The close-knit trio is part of a larger community of veterans within FPL’s parent company NextEra Energy, which employs more than 2,100 veterans.  

FPL Vice President of Universal Solar Development, Brandon Stankiewicz, not only oversees this team of solar developers but offers his own experience as an Army veteran himself. He is a graduate of the U.S. Military Academy at West Point and understands the power of their shared experiences. 

“Veterans bring a unique skill set to any job or role they take on. Each has real-world problem-solving skills, can adapt to uncertainty and knows how to work on a high functioning team. Most importantly, these people understand leadership – they know how to make decisions and how to bring their teams with them to be successful, no matter the assignment,” said Stankiewicz. 

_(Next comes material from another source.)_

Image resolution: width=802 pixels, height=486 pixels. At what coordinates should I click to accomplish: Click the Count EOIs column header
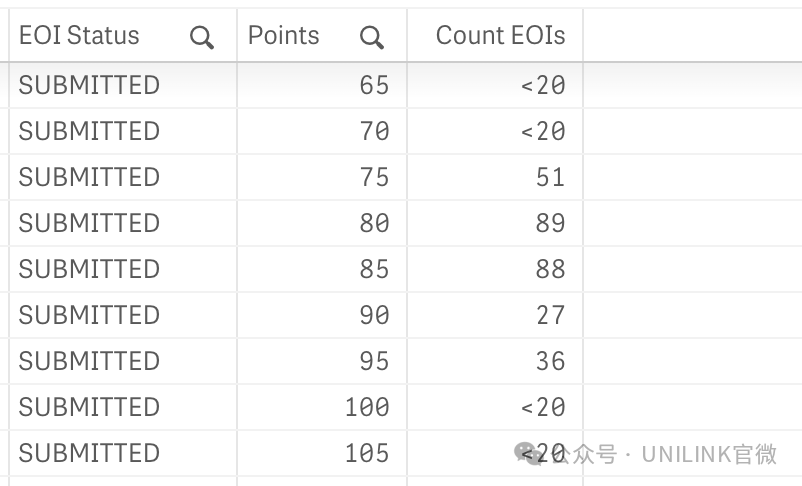click(x=500, y=36)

In recognizing the value veterans bring to the workplace, the U.S. Department of Labor awarded NextEra Energy the 2023 HIRE Vets Medallion for the fifth year in a row. 

“I didn’t have to give up the components that have become ingrained in me as an individual. I was able to accentuate them,” said Heaton.  

As they stroll amidst the rows of solar panels, discussing business and sharing light-hearted jokes, it's evident that their journey from the armed forces to the renewable energy field is a testament to their shared commitment.  

These projects, they believe, hold a broader significance beyond being just solar sites.  

This program represents cutting edge technology, a sustainable future, cost-effective, reliable energy that customers can count on,” said Berman. “It’s sometimes hard for me to wrap my head around how grand this endeavor is.”